Начинал собираться народ.
Все стояли в кружок и смотрели на женщину и продавца с покупательницей.
— Он знает, перед кем постараться, — говорил кто-нибудь из толпы. — Эти, известно, торговаться не будут.
— Им, небось, и масло настоящее отпускают, а нам чёрт знает что. У моего мужа всё нутро вывернуло.
— Суррогатами, небось, наделили?
— Чем?
— Суррогатами, то есть поддельным.
— У нас и на суррогаты на эти денег не хватает. Да ещё предприятия, говорят, будут закрывать за недостатком сырья.
— Зато у них на всё хватит, — говорил кто-нибудь, указывая на покупавшую мясо даму, которой продавец услужливо укладывал покупку в корзину.
— У них, конешно, хватит. И денег много, и работа не чижолая: надела шляпку, села в машинку и поехала, вот тебе и всё дело.
Жёны рабочих каждый раз, принимая из рук мужей получку своими сморщенными от стирки руками, с гневным недоумением пересчитывали тощие бумажки и набрасывались на мужей, как будто они были в этом виноваты.
— Ну я-то что сделаю! Нету денег у казны, вот и всё, — говорил муж с раздражением.
— А!.. у них денег нету?! А сами на автомобилях раскатывают?
— Да что ты на меня орёшь? Я, что ли, на автомобилях раскатываю?
— Тут спину гнёшь, не разгибая, все руки до костей протёрла, портки стирамши, а у них рты позамазаны! Пока, батюшка, будешь молчать, ничего не получишь!
— Пойди-ка, поговори, проворная какая нашлась! Немало этих говорунов уж отправили.
— Небось, кабы все заговорили, так не очень отправили бы.
— Ну вот и заставь их в с е х заговорить, а то на печке дома лежать да язык чесать — это мы мастера…
— Это я-то на печке лежу?! — вскрикивала жена, упёрши засученные по локоть худые руки в бока подоткнутой юбки. — Покорно вас благодарю!.. Нечего сказать, отблагодарили!
И она, разведя руками, кланялась мужу в пояс.
— Э, ну тебя к чёрту, отвяжись! — говорил муж и, хлопнув дверью, уходил, чтобы вернуться пьяным, с ядовитым запахом перегара от денатурата или политуры, и после новой перебранки уже самому начать проклинать жизнь.
Недовольство прежде всего начинало проявляться дома и выражалось в схватке мужа с женой, а потом выходило на улицу в очередь у булочных или за картошкой, и равнодушные прежде к чужой роскоши жёны рабочих стали с ненавистью и затаённой злобой смотреть на барские шляпки и автомобили.

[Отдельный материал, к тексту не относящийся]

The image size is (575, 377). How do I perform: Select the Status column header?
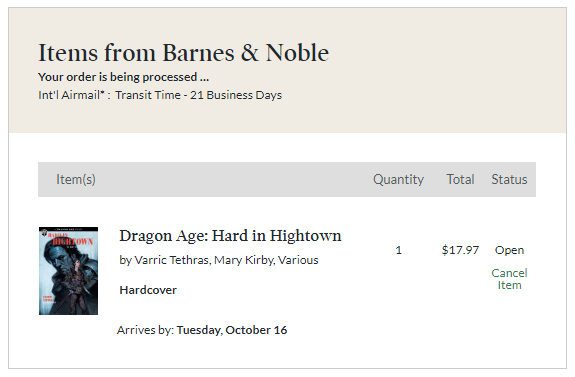click(x=509, y=179)
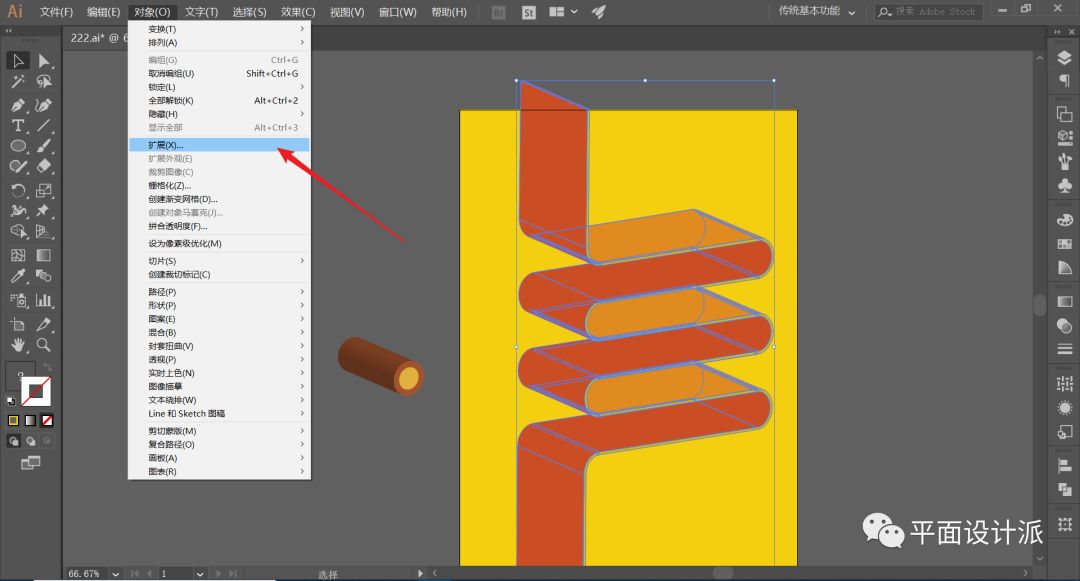This screenshot has width=1080, height=581.
Task: Expand the zoom level dropdown at 66.67%
Action: (116, 574)
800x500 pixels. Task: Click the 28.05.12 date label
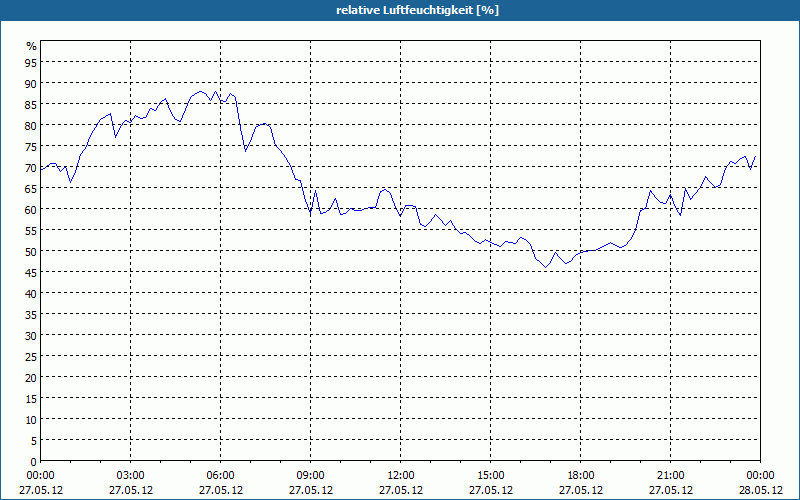coord(760,490)
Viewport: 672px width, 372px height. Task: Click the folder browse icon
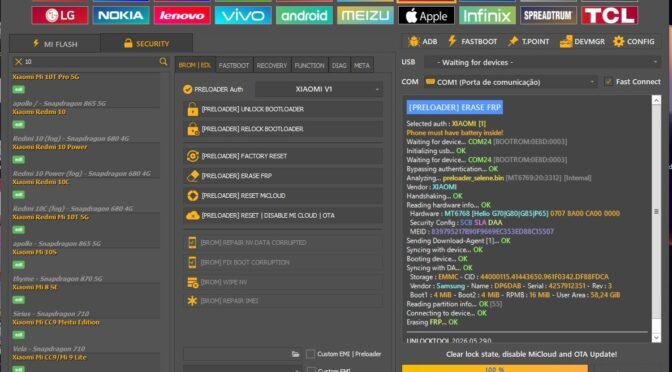[x=295, y=354]
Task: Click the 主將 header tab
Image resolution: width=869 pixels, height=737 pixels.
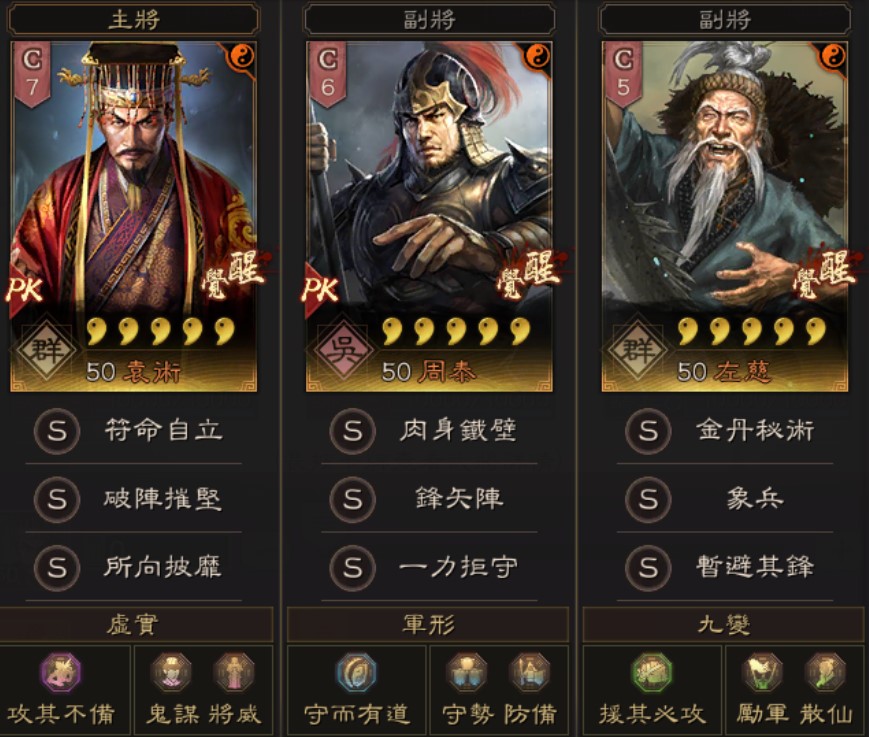Action: [x=134, y=19]
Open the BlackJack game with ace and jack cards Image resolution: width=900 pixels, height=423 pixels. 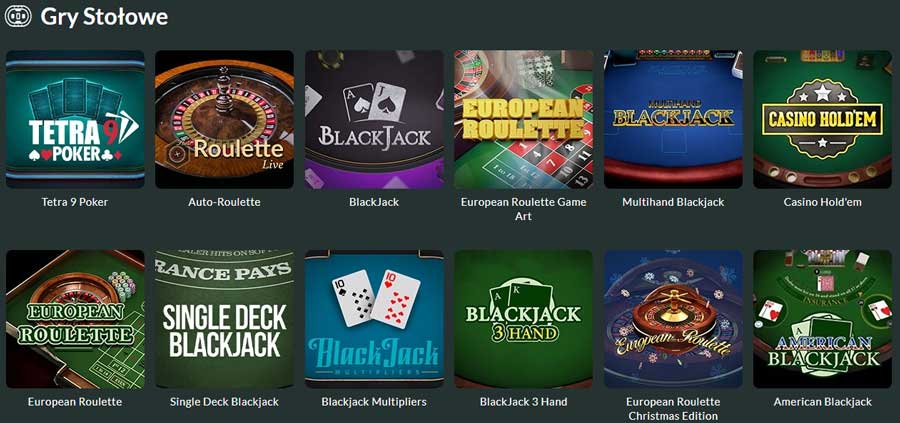[374, 119]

— Катаются с жиру, чтоб вам всем провалиться, окаянным, — говорила какая-нибудь худая, грязная женщина в платке, стоя в очереди за картошкой, которая три дня назад ни с того, ни с сего исчезла и появилась только сегодня. Она провожала злобным взглядом каждую проехавшую машину и замолкала только тогда, когда к очереди подходил городовой в своей чёрной шинели, с шашкой и полицейским значком на круглой шапке.
А рабочие, даже из тех, что не думали о политике, приходили на другой день после столкновения с женой на завод и отвечали угрюмым молчанием на все замечания старших мастеров.